| Page text |

--- begin ---

Forward mode can compute J v easily, so you can use it to compute f_y s with one pass. Reverse mode does v^T J, which doesn’t show up there. If you have M parameters, you’d still need M passes to get all the f_p entries you need.

Well… getting adjoint ODE working would be just awesome. If we can get that to work then this is absolutely the preferred thing to do.

This just seems like a mega project to me and sticking the Jacobians in like proposed will work out of the box (and “my” problems just involve a handful of states… so my selfish me is good). But if I can be of help in the adjoint stuff, I am happy to contribute; though my time is somewhat limited right now.

EDIT: and right forward mode could be useful, but only for half of the cake; so I am not sure what it will buy us (and it’s anyway not yet safe to use).

Hmm, once I go back to school in a couple weeks I gotta be 100% in graduating, non-Stan-dev mode so I don’t want to take on a big project. I think overall adjoint is going to be less trouble than custom C++ery though.

I can probably get this in a proof-of-concept state without too much trouble. I know how to fix the memory issue now which was the biggest thing holding me up. Would you be willing to take over the pull req. if I can get something basic up (and it looks like it’ll be useful)?

Yeah, it’s a half-cake for sure haha.

1 Like

Graduation… who needs that? Knocking Stan’s PRs down is much better of a profession, no? … your intern was/is/will be productive is what I wanna say here…

The adjoint stuff is super cool, yes; the C++ stuff I am suggesting would even go well along with it.

I can do that, yes. I can’t promise on any deadlines or so - and I will probably need some time to digest your stuff, but if we can get this into Stan, this would be just amazing. So assuming we can get this in a PoC state, which we hopefully can declare as successful, then I can take that on as main person, yes (though some help will likely be needed from time to time).

I’ll try to get it in a benchmark-able state sometime in the next few days. This is probably going to have some interactions with the MPI stuff and there could very well be numerical issues or other weirdnesses popping up too that take the edge off it.

Hard to be sure without trying it though haha.

Great!

MPI just needs nested AD. For MPI each job is executed as a nested AD operation. I hope that is not a problem?

And here’s a follow up post with a more interesting adj_jac_apply performance example.

In this case I compared a prim version of simplex_constrain (https://github.com/stan-dev/math/blob/develop/stan/math/prim/mat/fun/simplex_constrain.hpp#L28) to one implemented with adj_jac_apply (https://github.com/stan-dev/math/blob/develop/stan/math/rev/mat/fun/simplex_constrain.hpp#L15).

--- end ---

| Data listing |
--- begin ---

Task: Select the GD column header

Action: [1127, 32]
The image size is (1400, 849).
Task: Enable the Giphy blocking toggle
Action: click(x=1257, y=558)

--- end ---

| Tasks for this exercise |
a - Transcribe the adjoint ODE thread from "EDIT: and right" up to and including "safe to use).".
b - Pick up the adjoint ODE thread after its last sentence and continue it.

| The results |
a -
EDIT: and right forward mode could be useful, but only for half of the cake; so I am not sure what it will buy us (and it’s anyway not yet safe to use).

b -
This problem has a triangular Jacobian, but you can compute the stuff you need recursively so again you’re better off not computing that Jacobian or even multiplying by it implicitly.

It looks like a healthy 4x speedup, which is nice. Via a visual inspection both of those lines are straight (though it’s hard to tell for the teal one).

The good news to that is that again the regular autodiff is scaling really nicely. The bad news is that this means we’re gonna need to be pretty careful with any custom derivatives stuff to not end up slower or scaling worse :P.

2 Likes

uhm… just going over your A*x example again…was it a typo to pass in A and x by value and not by reference?

or is that on purpose?

Mistake for sure, they should be const refs. Fixed. Thanks!

Sure… one more question: Do you recommend to code up the functor as lean as possible in terms of memory or is it ok to store some fixed size arrays in there? Storing fixed size arrays in the functor makes the code easier to read as I find, but it would require that you are avoiding unnecessary copies in your implementation.

Fixed arrays are nicer than allocating stuff on the AD stack.

If you can know the sizes of the arrays before compile time, then yeah, go for it, use all the fixed size arrays. The adj_jac_apply varis get allocated in the autodiff memory arena so it’ll end up allocated there, but it’ll be local to the object and you won’t have to have pointers.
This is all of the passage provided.